The latter responded that plaintiff took the assigned claim as she found it and that Green’s Tap had

not filed a jury demand with the third-party complaint. The trial court agreed with Mt. Carroll

and set the matter for a bench trial.

¶4 Following the bench trial, the court entered judgment for Mt. Carroll. Plaintiff timely

appeals.

¶5 Plaintiff contends that the trial court erred by proceeding with a bench trial. She argues

that her jury demand covered the later-assigned claim against Mt. Carroll and was unaffected by

Mt. Carroll’s later withdrawal of its own jury demand.

¶6 Mt. Carroll initially contends that we lack jurisdiction of this appeal. It notes that

plaintiff’s notice of appeal does not specify the granting of Mt. Carroll’s motion to withdraw its

jury demand as the order being appealed. Illinois Supreme Court Rule 303(b)(2) (eff. May 30,

2008) provides that a notice of appeal “shall specify the judgment or part thereof or other orders

appealed from.” A notice of appeal is deemed to include an unspecified interlocutory order if the

earlier order was “a ‘step in the procedural progression leading’ to the judgment specified in the

notice of appeal.” Burtell v. First Charter Service Corp., 76 Ill. 2d 427, 435 (1979) (quoting

Elfman Motors, Inc. v. Chrysler Corp., 567 F.2d 1252, 1254 (3d Cir. 1977)).
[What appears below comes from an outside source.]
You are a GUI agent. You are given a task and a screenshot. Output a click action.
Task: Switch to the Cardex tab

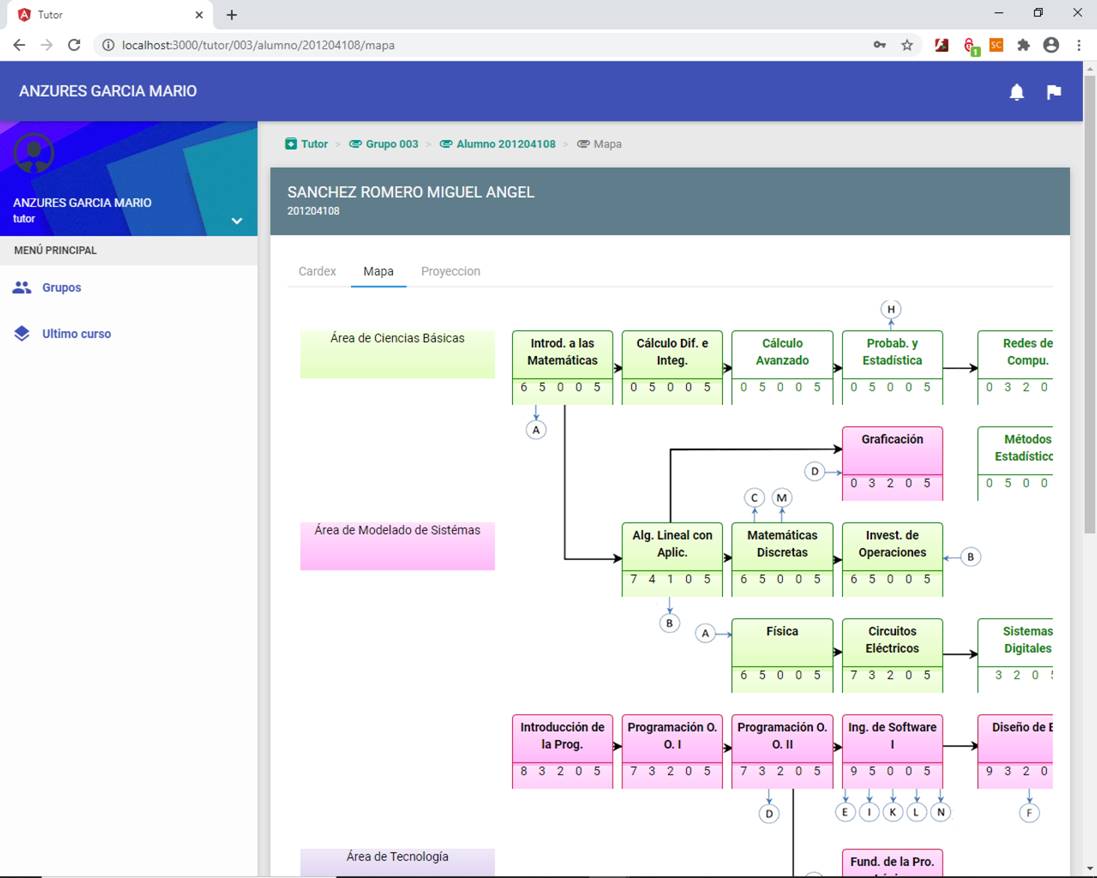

-2- 2014 IL App (2d) 140023

¶7 Plaintiff responds that her notice of appeal correctly states that she is appealing from the

judgment entered following a trial without a jury, and she adds that the earlier order allowing Mt.

Carroll to withdraw its jury demand was at most a step in the procedural progression leading to the

final judgment. We agree. The order allowing Mt. Carroll to withdraw its jury demand is

relevant only as a procedural step leading to the final judgment. Baldassari v. Chelsa

Development Group, Inc., 195 Ill. App. 3d 1073 (1990), which Mt. Carroll cites in its argument on

the merits, states that the defendants, who on appeal argued that they were denied their right to a

jury trial, appealed “from the judgment entered against them” following a bench trial. Id. at 1074.

We entertained the appeal. Thus, we conclude that, because an appeal from the final judgment

entered following a bench trial is a proper way for plaintiff to appeal the denial of a jury trial, the

notice of appeal here is proper.

¶8 Turning to the merits, the Illinois constitution guarantees the right to a jury trial.

Hernandez v. Power Construction Co., 73 Ill. 2d 90, 94 (1978) (citing Ill. Const. 1970, art. I, § 13).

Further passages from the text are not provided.